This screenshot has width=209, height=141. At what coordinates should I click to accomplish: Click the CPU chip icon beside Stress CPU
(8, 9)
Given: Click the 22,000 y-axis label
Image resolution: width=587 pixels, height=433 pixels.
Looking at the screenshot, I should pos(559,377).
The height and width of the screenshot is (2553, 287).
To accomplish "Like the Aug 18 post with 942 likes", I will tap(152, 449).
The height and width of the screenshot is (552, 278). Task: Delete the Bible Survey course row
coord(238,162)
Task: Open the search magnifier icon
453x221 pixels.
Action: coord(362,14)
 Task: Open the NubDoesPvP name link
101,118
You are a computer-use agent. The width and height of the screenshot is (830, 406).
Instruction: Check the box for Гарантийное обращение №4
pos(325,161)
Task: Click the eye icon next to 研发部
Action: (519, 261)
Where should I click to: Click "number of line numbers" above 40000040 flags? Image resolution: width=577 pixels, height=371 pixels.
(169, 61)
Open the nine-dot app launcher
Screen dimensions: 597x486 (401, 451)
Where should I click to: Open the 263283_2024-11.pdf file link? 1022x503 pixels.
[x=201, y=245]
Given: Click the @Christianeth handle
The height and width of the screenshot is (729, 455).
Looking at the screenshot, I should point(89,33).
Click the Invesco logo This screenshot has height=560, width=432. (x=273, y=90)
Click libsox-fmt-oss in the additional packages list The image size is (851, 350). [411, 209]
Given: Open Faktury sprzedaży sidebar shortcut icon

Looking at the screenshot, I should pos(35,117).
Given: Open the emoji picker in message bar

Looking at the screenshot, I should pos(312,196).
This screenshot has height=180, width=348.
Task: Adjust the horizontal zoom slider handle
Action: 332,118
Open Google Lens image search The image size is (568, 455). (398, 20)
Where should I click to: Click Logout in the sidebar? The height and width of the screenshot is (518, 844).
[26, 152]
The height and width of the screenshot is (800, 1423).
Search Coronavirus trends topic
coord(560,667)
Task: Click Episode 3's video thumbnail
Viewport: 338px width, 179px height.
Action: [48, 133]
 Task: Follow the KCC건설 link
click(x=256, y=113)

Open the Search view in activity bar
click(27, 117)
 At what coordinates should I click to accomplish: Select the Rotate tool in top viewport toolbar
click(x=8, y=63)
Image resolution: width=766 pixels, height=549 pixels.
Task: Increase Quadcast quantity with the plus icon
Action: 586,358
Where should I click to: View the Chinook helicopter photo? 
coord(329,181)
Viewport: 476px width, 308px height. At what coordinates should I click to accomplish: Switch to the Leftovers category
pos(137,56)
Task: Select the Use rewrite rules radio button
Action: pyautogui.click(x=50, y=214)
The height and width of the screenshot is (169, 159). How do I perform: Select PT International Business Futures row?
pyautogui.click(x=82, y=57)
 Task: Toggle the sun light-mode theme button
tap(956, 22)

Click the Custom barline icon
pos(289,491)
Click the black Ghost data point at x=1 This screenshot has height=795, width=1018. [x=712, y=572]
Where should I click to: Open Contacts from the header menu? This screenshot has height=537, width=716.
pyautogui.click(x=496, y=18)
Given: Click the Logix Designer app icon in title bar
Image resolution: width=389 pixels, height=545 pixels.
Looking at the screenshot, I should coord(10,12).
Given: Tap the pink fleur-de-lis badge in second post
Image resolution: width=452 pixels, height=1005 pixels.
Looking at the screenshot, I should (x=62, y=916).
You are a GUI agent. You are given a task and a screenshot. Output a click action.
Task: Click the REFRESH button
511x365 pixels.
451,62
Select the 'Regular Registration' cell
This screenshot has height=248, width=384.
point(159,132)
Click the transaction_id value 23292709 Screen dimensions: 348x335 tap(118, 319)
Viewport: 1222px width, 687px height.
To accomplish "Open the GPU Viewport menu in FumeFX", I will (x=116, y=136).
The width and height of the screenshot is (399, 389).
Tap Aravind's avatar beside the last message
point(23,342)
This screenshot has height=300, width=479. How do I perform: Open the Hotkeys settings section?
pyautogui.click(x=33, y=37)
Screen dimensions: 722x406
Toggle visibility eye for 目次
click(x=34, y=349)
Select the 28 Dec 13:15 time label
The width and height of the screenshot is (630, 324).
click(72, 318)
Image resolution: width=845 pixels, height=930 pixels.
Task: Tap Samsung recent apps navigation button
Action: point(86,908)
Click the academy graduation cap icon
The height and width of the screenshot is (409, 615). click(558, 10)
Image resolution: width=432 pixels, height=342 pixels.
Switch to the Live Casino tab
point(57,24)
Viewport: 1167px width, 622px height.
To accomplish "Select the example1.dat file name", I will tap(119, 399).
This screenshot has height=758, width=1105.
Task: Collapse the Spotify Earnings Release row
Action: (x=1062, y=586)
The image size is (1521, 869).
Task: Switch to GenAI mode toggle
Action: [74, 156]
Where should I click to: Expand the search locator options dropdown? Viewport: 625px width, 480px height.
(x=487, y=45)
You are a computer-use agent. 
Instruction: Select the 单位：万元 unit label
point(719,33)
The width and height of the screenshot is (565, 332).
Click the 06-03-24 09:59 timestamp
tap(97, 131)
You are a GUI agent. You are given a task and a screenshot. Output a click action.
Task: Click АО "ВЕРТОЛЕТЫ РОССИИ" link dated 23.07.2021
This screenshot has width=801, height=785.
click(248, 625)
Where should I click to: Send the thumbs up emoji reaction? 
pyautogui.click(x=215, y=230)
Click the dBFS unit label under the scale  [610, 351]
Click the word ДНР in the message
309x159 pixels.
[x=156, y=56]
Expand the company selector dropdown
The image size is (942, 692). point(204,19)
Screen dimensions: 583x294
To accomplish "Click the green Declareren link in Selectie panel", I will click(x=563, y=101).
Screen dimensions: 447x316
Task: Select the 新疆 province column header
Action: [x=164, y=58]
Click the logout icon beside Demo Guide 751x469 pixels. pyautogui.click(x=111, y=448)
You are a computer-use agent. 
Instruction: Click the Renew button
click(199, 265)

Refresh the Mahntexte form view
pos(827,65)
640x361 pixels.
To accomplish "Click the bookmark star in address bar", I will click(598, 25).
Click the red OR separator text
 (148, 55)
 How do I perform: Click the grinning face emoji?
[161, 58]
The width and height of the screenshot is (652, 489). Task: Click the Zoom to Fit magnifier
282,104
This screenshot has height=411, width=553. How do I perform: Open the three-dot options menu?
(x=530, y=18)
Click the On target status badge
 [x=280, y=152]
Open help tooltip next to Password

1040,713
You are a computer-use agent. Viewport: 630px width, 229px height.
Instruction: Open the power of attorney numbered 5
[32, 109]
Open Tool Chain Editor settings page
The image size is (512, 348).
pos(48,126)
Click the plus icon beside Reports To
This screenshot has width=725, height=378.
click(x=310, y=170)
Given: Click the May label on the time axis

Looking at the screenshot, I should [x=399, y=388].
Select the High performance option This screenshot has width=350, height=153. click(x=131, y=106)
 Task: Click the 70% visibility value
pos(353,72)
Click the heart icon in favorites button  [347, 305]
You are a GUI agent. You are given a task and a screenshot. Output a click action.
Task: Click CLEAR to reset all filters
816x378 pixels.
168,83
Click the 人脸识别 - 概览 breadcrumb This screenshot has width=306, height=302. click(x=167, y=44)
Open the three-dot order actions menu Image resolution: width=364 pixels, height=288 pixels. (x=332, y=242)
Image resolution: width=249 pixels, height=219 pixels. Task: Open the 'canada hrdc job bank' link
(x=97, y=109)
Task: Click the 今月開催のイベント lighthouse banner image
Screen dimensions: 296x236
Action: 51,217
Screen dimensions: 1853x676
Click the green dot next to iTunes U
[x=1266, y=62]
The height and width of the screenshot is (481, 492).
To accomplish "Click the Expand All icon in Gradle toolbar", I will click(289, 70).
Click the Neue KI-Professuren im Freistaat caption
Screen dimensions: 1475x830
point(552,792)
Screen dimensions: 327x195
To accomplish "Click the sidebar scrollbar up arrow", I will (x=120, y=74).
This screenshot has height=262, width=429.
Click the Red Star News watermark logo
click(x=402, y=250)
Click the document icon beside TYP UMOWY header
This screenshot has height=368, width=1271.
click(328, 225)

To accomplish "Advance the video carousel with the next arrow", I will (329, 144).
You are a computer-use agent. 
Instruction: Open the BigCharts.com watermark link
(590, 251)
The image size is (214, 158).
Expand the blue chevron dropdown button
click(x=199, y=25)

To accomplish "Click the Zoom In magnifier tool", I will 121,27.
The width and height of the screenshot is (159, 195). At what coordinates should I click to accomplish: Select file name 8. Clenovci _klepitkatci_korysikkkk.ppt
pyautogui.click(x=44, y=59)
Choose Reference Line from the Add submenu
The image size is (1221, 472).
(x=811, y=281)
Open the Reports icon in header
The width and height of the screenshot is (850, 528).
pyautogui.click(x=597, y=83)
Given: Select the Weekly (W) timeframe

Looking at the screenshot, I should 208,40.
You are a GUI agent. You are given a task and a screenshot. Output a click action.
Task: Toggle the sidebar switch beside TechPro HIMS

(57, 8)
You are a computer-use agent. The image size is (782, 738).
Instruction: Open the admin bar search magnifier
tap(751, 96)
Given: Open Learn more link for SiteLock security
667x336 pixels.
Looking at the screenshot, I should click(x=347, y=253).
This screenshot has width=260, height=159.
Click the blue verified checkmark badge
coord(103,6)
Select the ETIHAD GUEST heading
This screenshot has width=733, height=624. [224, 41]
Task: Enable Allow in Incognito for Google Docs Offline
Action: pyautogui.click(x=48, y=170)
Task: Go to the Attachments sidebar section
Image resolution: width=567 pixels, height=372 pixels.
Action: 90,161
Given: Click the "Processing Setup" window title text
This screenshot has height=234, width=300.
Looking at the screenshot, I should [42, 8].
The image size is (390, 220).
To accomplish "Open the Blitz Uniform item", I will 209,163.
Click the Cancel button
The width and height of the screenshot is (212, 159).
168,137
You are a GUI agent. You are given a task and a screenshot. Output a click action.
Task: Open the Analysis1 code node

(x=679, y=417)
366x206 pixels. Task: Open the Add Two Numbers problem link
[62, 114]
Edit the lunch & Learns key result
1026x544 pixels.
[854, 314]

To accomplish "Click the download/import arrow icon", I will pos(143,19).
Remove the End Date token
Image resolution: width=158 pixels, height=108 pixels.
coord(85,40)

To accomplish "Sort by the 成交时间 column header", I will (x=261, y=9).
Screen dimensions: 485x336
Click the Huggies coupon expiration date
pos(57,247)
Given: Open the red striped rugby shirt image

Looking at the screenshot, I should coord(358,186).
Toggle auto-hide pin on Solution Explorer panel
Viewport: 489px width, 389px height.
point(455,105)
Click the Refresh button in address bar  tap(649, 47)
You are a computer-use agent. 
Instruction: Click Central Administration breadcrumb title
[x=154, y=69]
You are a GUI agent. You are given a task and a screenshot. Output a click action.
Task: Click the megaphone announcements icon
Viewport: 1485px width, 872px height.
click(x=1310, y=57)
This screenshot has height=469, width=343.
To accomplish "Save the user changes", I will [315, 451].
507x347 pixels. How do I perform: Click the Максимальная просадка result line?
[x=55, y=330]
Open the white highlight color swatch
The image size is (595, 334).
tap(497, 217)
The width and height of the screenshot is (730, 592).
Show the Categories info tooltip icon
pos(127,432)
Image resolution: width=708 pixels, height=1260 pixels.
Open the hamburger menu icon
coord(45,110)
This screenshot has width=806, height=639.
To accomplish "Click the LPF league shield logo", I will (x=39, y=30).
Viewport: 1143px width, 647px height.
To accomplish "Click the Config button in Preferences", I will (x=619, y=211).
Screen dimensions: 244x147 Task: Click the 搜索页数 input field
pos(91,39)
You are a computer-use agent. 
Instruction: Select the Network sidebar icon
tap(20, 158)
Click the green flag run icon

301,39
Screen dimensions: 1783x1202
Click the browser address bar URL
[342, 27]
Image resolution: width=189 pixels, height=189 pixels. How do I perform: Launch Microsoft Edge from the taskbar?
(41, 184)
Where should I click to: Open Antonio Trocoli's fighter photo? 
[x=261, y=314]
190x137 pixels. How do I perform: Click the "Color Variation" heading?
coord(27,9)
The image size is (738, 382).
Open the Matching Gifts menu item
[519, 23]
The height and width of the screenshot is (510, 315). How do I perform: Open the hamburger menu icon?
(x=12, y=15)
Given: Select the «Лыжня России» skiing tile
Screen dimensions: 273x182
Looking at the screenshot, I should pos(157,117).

--- WHAT IS NEEDED ---
If a line in the records contains the string "arrow", copy it out.

--- RESPONSE AREA ---
To accomplish "Click the sidebar scrollbar up arrow", I will (x=120, y=74).
To accomplish "Advance the video carousel with the next arrow", I will (329, 144).
To accomplish "Click the download/import arrow icon", I will pos(143,19).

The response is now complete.